• [Supplied text]
——————————

Eva de la Fuente Pedersen: Jacob Jordaens’ The Ferry Boat to Antwerp. Concerning its acquisition and reception.
In the autumn of 2008 the National Gallery of Denmark staged an exhibition focusing on the Flemish Baroque painter Jacob Jordaens’ (1593-1678) monumental painting The Tribute Money. Peter finding the Silver Coin in the Mouth of the Fish, also called The Ferry Boat to Antwerp.
The exhibition, which was staged in co-operation with the Bonnefanten Museum in Maastricht, celebrated the completion of a restoration project that began on 18 September 2007 in an open workshop installed in one of the Gallery’s exhibition rooms.
Now, that exhibition constitutes yet another branch on the gnarly tree that is the colourful history of the painting’s reception.
Henrik Holm: Plaster Bodies as Performance. The Royal Collection of Casts viewed from a performative perspective.
Some of the basic premises for the study of performativity will be described in this article and applied to the Royal Cast Collection.
The objective is not simply to consider theory for theory’s sake, but to contribute to a new understanding of the collection’s history and significance. What is more, this perspective makes it possible to outline a future scenario for cast collections in general.
Miriam Have Watts: Individual and Type? L.A. Ring’s Harvest and The Sower.
Laurits Andersen Ring’s (1854-1933) paintings Harvest from 1885 and The Sower from 1910 will serve as the point of departure for the following examination of a small, focused selection of Ring’s production. In the text I shall home in on the two works’ distinctive description of fundamental issues regarding the human being as body and as consciousness in the world.

——————————

• [Extracted information]

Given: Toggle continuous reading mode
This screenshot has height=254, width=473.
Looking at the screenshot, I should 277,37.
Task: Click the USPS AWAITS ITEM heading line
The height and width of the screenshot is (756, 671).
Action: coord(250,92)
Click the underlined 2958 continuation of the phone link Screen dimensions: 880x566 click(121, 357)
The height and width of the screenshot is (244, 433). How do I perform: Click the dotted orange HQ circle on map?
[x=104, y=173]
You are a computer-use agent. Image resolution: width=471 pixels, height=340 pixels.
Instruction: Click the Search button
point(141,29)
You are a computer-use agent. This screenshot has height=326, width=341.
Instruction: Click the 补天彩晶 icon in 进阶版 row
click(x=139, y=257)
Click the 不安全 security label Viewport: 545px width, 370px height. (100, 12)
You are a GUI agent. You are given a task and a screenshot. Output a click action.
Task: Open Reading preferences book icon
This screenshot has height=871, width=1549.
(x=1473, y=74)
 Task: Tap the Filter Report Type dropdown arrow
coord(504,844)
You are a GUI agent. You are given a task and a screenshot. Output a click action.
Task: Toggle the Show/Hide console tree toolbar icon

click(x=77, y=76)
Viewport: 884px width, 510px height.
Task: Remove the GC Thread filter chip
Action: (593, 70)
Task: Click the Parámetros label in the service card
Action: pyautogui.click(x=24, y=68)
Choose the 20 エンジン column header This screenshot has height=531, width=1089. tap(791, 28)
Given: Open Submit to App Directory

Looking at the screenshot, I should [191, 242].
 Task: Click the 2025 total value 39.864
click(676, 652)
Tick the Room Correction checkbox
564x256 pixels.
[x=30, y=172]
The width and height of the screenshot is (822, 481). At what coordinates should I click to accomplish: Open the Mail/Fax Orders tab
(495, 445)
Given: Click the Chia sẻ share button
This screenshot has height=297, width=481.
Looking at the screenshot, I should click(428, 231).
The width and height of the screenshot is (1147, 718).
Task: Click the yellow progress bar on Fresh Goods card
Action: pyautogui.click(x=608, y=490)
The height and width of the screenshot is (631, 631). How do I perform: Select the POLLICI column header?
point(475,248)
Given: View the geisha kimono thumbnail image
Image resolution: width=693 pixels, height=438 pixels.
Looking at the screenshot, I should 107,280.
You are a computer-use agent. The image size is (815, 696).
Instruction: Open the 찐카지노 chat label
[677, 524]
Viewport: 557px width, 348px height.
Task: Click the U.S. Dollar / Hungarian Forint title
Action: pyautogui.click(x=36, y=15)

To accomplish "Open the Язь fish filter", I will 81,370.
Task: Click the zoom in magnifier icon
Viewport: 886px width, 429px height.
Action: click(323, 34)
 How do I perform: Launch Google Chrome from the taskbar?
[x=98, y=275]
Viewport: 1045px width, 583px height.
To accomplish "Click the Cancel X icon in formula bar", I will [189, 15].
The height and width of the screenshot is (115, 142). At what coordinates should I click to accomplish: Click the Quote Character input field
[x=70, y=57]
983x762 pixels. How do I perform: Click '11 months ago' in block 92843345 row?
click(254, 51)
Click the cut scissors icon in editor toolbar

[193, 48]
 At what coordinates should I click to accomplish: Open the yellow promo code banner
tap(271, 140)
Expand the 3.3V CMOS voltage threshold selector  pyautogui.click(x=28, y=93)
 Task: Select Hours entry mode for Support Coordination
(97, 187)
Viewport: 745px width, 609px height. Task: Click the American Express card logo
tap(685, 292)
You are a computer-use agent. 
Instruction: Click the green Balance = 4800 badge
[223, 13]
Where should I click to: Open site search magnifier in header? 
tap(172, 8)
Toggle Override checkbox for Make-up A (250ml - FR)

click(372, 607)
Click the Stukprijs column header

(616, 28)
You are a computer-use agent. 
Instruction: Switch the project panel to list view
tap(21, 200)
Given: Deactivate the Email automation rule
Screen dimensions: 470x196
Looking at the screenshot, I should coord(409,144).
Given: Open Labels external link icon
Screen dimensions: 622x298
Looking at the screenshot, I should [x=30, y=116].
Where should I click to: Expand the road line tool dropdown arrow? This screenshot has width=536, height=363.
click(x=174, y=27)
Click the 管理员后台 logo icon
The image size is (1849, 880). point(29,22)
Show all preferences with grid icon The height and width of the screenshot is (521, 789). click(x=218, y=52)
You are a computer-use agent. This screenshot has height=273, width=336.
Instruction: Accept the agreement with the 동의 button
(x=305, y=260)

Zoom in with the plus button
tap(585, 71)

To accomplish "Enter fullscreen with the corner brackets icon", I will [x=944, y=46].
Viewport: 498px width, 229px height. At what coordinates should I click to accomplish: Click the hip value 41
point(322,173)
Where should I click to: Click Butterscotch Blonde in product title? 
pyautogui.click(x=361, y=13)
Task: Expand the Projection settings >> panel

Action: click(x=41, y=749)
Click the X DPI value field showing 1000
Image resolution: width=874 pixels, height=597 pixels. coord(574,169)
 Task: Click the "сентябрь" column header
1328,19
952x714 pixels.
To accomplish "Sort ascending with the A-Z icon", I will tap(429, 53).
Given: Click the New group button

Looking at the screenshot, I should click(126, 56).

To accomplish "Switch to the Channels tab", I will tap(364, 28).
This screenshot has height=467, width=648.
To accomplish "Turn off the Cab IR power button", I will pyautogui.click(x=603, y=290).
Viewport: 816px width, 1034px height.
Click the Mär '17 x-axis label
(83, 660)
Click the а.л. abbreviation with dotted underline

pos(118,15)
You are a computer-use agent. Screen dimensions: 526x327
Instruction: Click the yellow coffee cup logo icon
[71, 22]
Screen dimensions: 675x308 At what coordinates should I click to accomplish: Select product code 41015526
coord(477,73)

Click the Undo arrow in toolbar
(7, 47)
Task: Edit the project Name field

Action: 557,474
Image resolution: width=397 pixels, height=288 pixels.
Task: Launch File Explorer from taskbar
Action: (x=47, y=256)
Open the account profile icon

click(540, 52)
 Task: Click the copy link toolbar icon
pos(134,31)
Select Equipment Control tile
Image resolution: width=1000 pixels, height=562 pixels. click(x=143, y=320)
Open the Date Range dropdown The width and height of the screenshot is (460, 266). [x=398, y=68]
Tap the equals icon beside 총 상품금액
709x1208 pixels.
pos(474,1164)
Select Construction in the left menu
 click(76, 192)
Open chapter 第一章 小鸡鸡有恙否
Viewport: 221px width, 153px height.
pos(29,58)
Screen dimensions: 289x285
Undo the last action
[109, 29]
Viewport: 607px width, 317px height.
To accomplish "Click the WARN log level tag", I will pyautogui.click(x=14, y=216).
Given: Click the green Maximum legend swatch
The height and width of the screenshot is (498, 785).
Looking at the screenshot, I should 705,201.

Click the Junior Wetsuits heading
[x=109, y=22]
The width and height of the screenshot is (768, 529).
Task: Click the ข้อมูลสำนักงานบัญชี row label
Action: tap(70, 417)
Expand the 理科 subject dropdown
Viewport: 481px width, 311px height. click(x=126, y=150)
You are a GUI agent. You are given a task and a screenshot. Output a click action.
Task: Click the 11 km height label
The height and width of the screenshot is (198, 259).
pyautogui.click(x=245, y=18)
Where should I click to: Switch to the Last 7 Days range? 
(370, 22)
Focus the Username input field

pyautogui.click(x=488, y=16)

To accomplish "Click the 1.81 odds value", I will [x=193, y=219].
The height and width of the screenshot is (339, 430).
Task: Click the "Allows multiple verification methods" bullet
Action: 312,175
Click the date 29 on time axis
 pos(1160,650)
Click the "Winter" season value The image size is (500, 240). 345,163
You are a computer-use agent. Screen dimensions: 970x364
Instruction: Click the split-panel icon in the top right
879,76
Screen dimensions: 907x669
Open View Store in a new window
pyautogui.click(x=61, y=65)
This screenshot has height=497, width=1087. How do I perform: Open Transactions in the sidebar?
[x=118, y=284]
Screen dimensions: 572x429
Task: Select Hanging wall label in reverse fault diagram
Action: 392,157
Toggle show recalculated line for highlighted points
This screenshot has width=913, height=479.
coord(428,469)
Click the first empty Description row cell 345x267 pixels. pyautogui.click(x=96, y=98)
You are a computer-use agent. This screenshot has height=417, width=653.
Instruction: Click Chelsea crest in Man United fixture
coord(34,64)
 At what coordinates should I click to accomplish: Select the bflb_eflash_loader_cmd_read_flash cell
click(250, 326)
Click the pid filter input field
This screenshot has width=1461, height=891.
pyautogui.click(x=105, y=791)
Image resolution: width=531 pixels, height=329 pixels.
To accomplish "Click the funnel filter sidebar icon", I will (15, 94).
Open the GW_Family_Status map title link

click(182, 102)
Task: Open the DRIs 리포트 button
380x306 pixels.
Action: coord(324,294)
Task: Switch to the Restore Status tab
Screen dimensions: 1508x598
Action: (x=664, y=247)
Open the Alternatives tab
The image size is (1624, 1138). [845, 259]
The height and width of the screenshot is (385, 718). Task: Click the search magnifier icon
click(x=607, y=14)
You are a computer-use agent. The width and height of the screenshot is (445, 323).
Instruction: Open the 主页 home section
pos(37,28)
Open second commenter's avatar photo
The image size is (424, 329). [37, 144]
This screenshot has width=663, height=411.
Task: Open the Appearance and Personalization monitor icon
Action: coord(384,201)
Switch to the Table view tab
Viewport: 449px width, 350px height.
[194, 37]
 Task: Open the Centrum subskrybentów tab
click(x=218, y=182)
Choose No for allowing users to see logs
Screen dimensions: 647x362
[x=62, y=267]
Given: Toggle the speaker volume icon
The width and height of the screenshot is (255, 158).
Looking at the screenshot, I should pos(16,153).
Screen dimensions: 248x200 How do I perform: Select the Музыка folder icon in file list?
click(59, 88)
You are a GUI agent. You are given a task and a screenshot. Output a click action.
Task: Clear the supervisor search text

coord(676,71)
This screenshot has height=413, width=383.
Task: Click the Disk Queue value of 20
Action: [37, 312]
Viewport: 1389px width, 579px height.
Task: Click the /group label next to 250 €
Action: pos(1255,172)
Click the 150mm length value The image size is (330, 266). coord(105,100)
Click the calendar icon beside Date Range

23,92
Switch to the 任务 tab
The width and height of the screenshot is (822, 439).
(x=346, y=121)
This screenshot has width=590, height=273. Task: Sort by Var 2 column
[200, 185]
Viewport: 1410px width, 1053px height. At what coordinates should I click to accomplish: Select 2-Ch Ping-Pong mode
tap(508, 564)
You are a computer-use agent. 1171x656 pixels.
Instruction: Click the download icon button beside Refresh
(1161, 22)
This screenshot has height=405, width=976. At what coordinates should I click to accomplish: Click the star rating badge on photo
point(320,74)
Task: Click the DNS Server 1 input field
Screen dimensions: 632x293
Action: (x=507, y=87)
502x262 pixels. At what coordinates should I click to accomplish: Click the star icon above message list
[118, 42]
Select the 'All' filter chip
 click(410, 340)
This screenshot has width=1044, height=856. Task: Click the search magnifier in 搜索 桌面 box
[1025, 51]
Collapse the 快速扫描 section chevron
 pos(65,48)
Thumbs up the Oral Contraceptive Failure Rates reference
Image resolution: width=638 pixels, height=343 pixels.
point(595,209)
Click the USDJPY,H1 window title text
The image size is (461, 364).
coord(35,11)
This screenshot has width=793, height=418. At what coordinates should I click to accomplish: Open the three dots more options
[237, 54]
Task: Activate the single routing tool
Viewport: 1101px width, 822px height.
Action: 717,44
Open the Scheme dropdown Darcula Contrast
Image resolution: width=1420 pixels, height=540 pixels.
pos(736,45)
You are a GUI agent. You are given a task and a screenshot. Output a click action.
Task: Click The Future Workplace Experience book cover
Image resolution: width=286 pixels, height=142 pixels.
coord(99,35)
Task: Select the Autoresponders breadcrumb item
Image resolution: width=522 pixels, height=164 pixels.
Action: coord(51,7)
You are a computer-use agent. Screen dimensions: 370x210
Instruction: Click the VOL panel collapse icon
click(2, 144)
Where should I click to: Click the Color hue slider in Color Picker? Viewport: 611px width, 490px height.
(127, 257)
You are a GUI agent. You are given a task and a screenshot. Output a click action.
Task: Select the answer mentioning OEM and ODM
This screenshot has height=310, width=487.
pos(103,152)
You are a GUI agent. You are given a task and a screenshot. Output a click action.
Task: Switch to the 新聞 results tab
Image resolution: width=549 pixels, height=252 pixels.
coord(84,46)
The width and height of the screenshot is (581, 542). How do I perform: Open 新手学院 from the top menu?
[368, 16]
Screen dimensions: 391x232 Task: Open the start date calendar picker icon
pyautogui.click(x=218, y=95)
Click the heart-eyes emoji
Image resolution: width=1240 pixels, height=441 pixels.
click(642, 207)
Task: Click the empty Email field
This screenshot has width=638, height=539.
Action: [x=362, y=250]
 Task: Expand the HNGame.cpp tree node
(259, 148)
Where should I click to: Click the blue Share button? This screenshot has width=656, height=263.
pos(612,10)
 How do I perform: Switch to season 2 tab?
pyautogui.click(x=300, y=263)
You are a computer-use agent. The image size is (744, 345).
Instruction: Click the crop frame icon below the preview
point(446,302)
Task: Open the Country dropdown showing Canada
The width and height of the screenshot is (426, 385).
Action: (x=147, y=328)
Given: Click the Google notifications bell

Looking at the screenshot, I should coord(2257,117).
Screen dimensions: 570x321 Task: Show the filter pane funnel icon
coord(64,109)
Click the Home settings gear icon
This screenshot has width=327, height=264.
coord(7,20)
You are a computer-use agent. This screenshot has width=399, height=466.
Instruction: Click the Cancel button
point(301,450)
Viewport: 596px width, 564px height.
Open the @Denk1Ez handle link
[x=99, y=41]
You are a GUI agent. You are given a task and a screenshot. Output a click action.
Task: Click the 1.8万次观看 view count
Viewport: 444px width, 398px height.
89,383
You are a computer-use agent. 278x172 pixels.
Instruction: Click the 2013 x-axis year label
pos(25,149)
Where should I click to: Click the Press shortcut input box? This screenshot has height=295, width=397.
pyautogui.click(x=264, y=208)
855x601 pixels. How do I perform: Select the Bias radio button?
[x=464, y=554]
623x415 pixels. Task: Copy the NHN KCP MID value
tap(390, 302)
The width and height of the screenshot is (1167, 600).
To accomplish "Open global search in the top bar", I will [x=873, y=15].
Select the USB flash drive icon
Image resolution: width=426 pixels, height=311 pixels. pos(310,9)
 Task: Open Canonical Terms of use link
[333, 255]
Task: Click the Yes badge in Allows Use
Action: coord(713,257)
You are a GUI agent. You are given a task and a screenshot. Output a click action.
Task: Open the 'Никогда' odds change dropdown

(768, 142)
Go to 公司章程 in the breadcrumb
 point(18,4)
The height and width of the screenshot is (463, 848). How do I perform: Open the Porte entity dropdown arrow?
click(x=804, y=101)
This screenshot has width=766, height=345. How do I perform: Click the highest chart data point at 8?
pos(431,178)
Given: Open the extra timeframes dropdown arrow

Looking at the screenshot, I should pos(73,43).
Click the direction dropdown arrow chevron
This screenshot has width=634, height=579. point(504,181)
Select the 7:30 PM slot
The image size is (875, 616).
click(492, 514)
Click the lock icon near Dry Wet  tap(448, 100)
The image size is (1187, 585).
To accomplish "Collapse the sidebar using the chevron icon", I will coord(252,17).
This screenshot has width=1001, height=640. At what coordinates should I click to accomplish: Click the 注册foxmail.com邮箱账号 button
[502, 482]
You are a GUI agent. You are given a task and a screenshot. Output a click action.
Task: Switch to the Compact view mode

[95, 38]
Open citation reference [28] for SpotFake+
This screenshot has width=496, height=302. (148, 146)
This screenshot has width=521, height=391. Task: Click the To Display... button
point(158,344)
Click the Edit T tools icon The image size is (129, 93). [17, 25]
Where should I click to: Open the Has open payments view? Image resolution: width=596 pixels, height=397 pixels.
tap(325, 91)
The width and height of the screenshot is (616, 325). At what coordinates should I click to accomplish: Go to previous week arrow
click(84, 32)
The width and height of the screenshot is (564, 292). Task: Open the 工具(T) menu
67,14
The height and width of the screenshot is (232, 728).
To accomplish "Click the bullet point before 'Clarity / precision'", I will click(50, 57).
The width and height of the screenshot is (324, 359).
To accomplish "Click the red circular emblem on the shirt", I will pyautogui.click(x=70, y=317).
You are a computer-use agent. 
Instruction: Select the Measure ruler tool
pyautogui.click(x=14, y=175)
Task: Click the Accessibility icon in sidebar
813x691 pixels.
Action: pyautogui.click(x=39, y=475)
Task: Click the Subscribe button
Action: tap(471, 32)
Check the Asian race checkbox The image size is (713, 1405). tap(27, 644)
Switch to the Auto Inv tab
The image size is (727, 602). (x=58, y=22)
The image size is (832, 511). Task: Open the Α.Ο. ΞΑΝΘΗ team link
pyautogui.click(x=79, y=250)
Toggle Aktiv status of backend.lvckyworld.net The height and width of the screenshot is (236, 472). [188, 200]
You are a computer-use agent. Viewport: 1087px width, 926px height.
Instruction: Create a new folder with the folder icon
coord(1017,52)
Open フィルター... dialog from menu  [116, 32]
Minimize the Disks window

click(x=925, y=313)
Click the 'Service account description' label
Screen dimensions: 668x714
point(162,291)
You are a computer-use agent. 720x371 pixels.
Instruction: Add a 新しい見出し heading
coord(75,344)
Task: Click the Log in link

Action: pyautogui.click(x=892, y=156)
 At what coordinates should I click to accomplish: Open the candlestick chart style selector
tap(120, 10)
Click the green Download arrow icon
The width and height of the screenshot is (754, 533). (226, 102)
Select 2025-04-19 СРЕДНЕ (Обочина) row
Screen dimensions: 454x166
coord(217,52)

——————————

• [What you need to do]
Reproduce the full set of art-history article summaries above, word for word.

• [Task result]
Eva de la Fuente Pedersen: Jacob Jordaens’ The Ferry Boat to Antwerp. Concerning its acquisition and reception.
In the autumn of 2008 the National Gallery of Denmark staged an exhibition focusing on the Flemish Baroque painter Jacob Jordaens’ (1593-1678) monumental painting The Tribute Money. Peter finding the Silver Coin in the Mouth of the Fish, also called The Ferry Boat to Antwerp.
The exhibition, which was staged in co-operation with the Bonnefanten Museum in Maastricht, celebrated the completion of a restoration project that began on 18 September 2007 in an open workshop installed in one of the Gallery’s exhibition rooms.
Now, that exhibition constitutes yet another branch on the gnarly tree that is the colourful history of the painting’s reception.
Henrik Holm: Plaster Bodies as Performance. The Royal Collection of Casts viewed from a performative perspective.
Some of the basic premises for the study of performativity will be described in this article and applied to the Royal Cast Collection.
The objective is not simply to consider theory for theory’s sake, but to contribute to a new understanding of the collection’s history and significance. What is more, this perspective makes it possible to outline a future scenario for cast collections in general.
Miriam Have Watts: Individual and Type? L.A. Ring’s Harvest and The Sower.
Laurits Andersen Ring’s (1854-1933) paintings Harvest from 1885 and The Sower from 1910 will serve as the point of departure for the following examination of a small, focused selection of Ring’s production. In the text I shall home in on the two works’ distinctive description of fundamental issues regarding the human being as body and as consciousness in the world.